Pontífice concluiu viagem a Bangladesh e voltou para Roma

O Estado de S.Paulo

02 Dezembro 2017 | 08h34

DACA - O papa Francisco afirmou neste sábado, 2, durante um encontro com religiosos na Igreja do Santo Rosário, em Daca, no seu último dia de visita a Bangladesh, que promover intrigas e falar mal dos outros dentro das comunidades religiosas é como "fazer terrorismo".

"Preparei oito páginas, mas, para não aborrecê-los, vou fazer o discurso dizendo o que me ocorrer (na cabeça)", começou o papa, provocando riscos das centenas de sacerdotes, freiras, seminaristas e noviços que se reuniram para a passagem do pontífice.

O papa Francisco retornou, neste sábado, a Roma após concluir a viagem que começou na segunda-feira, 27, em Mianmar e terminou hoje em Bangladesh, uma visita que foi marcada pela crise dos refugiados da minoria muçulmana dos rohingyas.

O avião da companhia aérea bengalesa Biman que leva o pontífice decolou às 17h10 locais (9h10 em Brasília) do Aeroporto Internacional de Daca, capital de Bangladesh. Francisco deve chegar a Roma às 23h locais (20h em Brasília).

A visita de Francisco a Bangladesh, que começou na quinta-feira, 29, foi dominada pela crise dos refugiados rohingyas. Cerca de 620 mil membros desta minoria fugiram de Mianmar para o país vizinho desde agosto, após uma explosão de violência contra a comunidade.

Francisco repetiu, neste sábado, em Bangladesh o conceito que já expressou em alguns outros discursos: o do perigo das divisões dentro das comunidades católicas.

No discurso improvisado, o papa falou primeiro que os sacerdotes são brotos da semente que Deus plantou e pediu para que elas sejam cuidadas, para observarem como elas crescem e como é possível distinguir as boas das más plantas.

O pontífice ressaltou que não é fácil construir uma comunidade porque os defeitos e as limitações ameaçam a vida em grupo e a paz.

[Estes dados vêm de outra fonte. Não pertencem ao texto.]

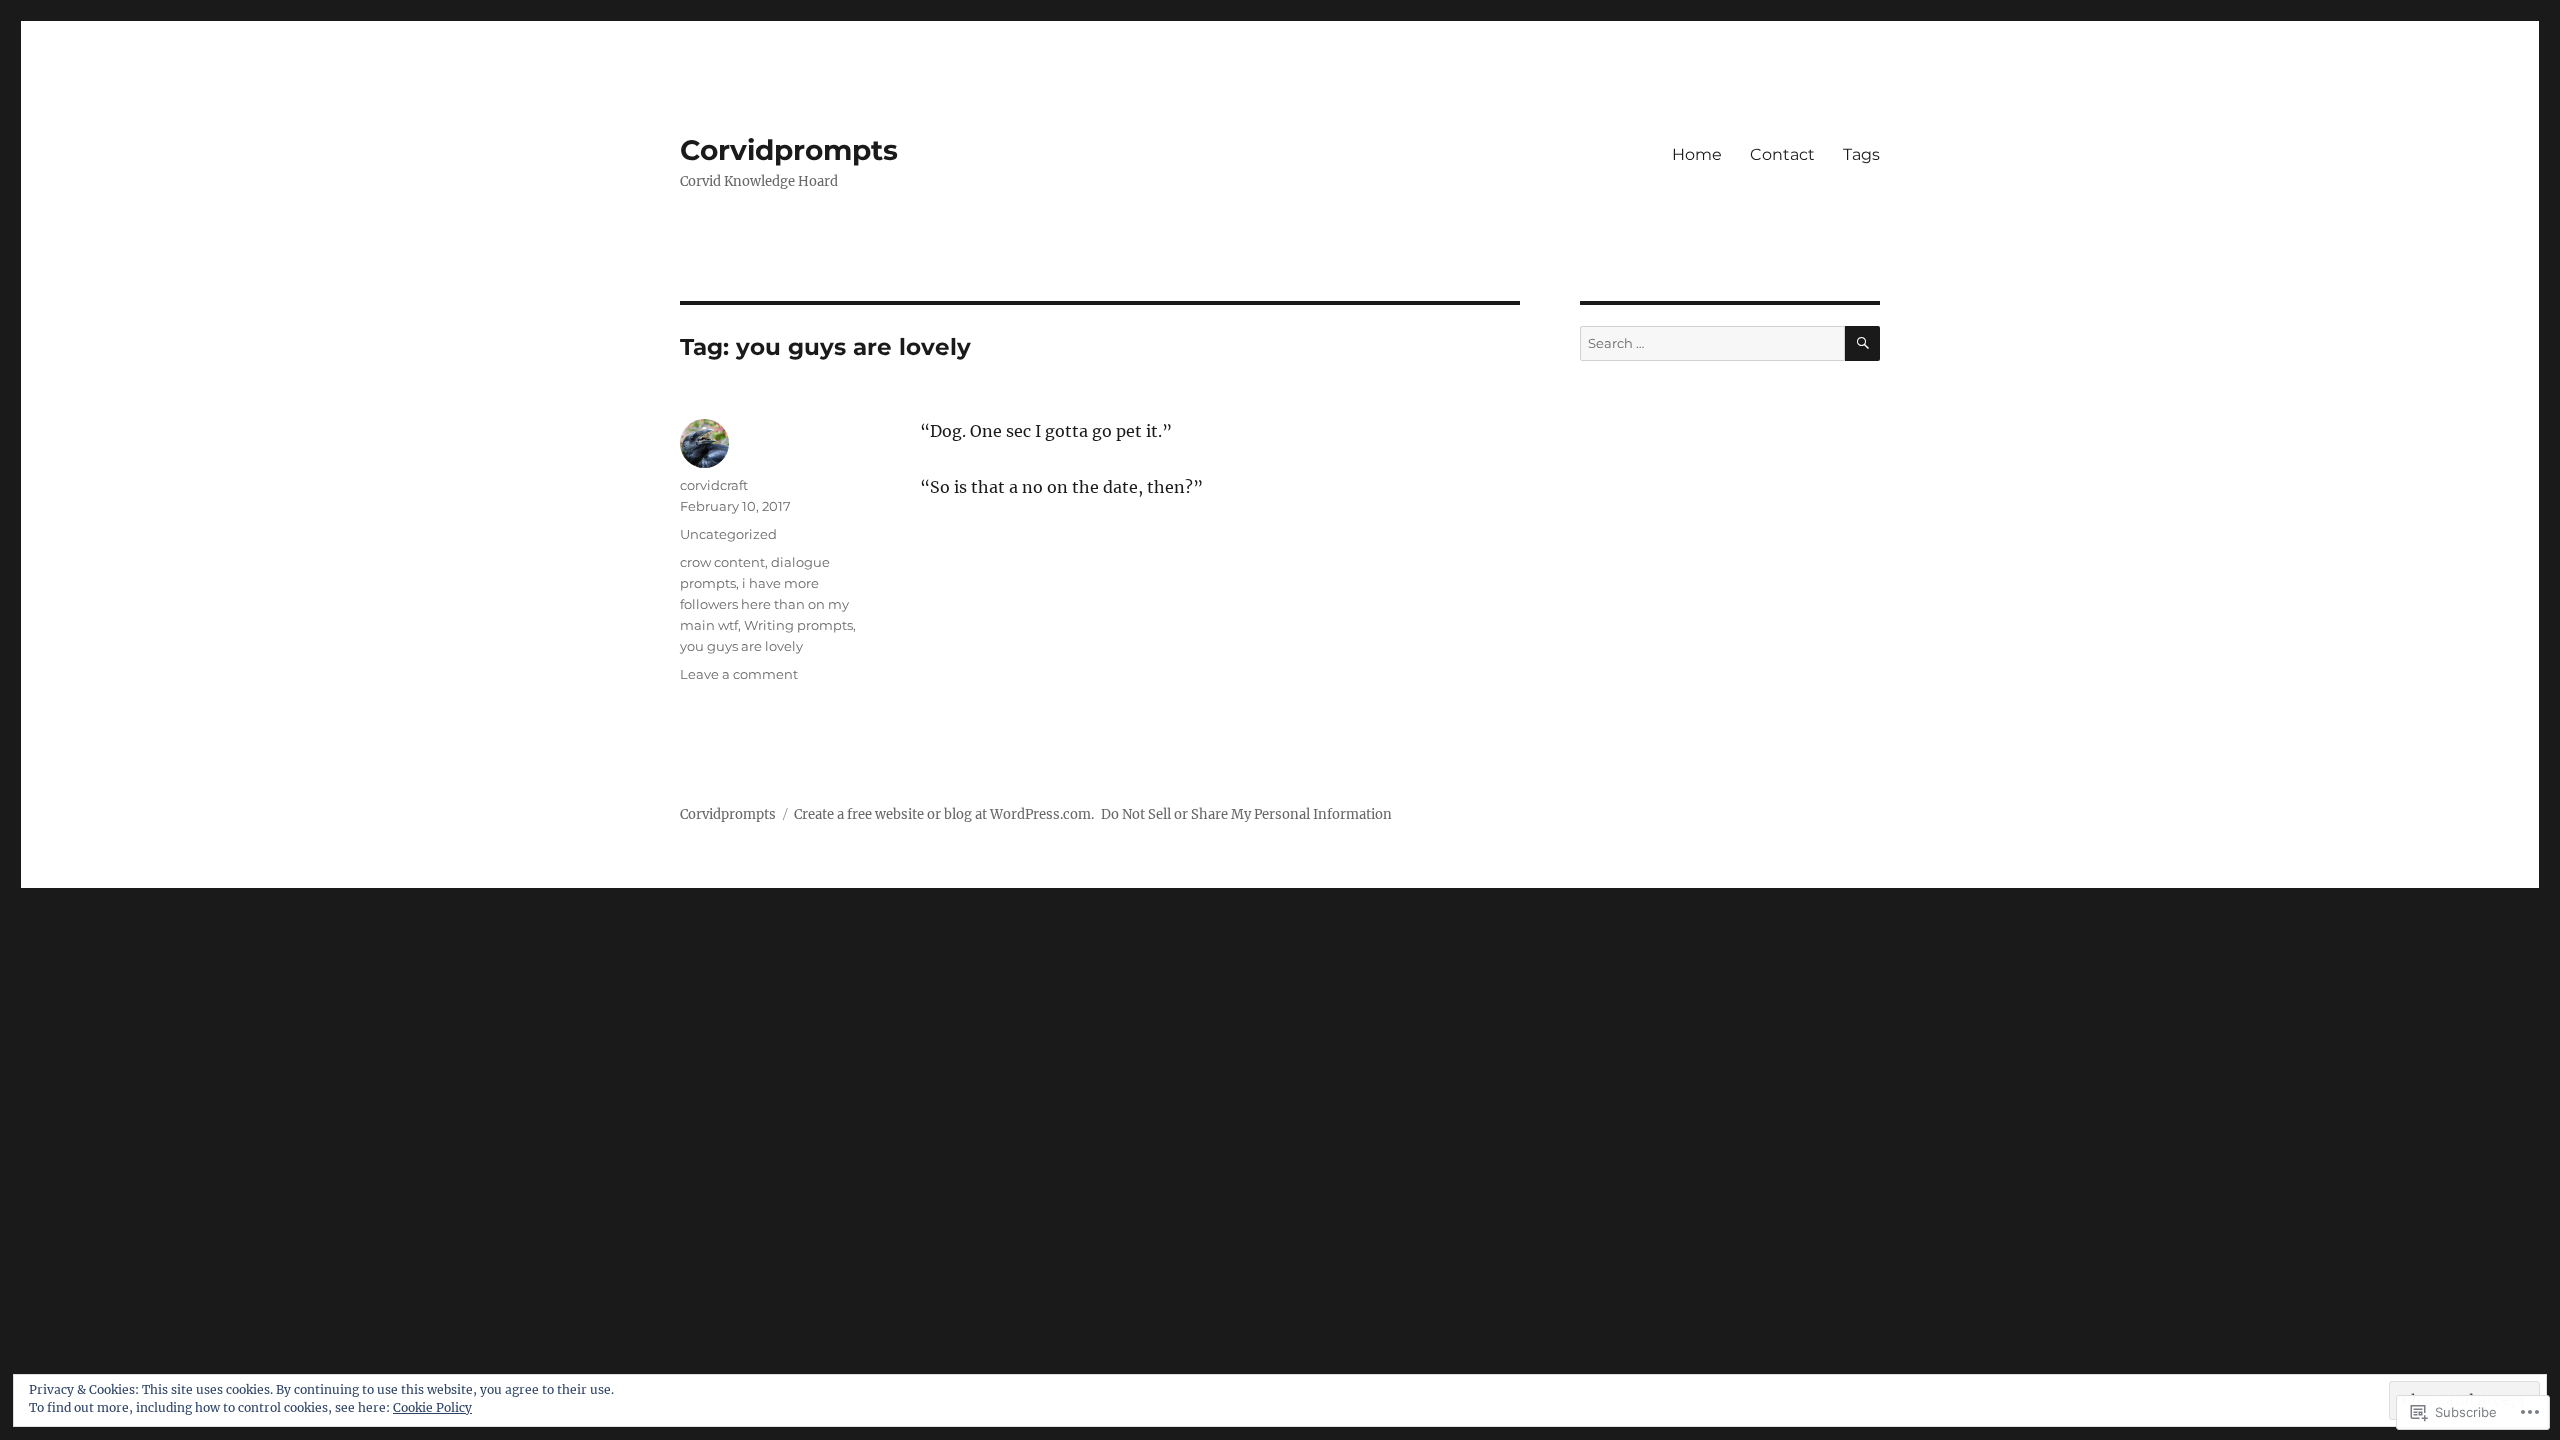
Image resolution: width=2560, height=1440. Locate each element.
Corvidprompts (789, 150)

No entanto, lembrou que a Igreja Católica de Bangladesh, um país de maioria islâmica, é muito ativa no diálogo inter-religioso e pediu que isso seja repetido dentro das comunidades católicas.

"Gosto de citar sempre um dos grandes defeitos, e alguns me criticarão porque sou repetitivo, mas o inimigo é o espírito das intrigas", disse Francisco.

"A língua é o que destrói uma comunidade. Falar mal dos outros, ressaltar os defeitos de outros, mas não dizer a eles próprios, assim criando desconfiança, receios e um ambiente em que não há paz", continuou o pontífice, afirmando que isso é "terrorismo".

"O que vai falar mal do outro não o diz publicamente, como o terrorista. O que vai falar mal do outro o faz às escondidas. Joga fora a bomba, vai embora e se a bomba destrói tudo, ele vai tranquilo colocar outras", concluiu o papa.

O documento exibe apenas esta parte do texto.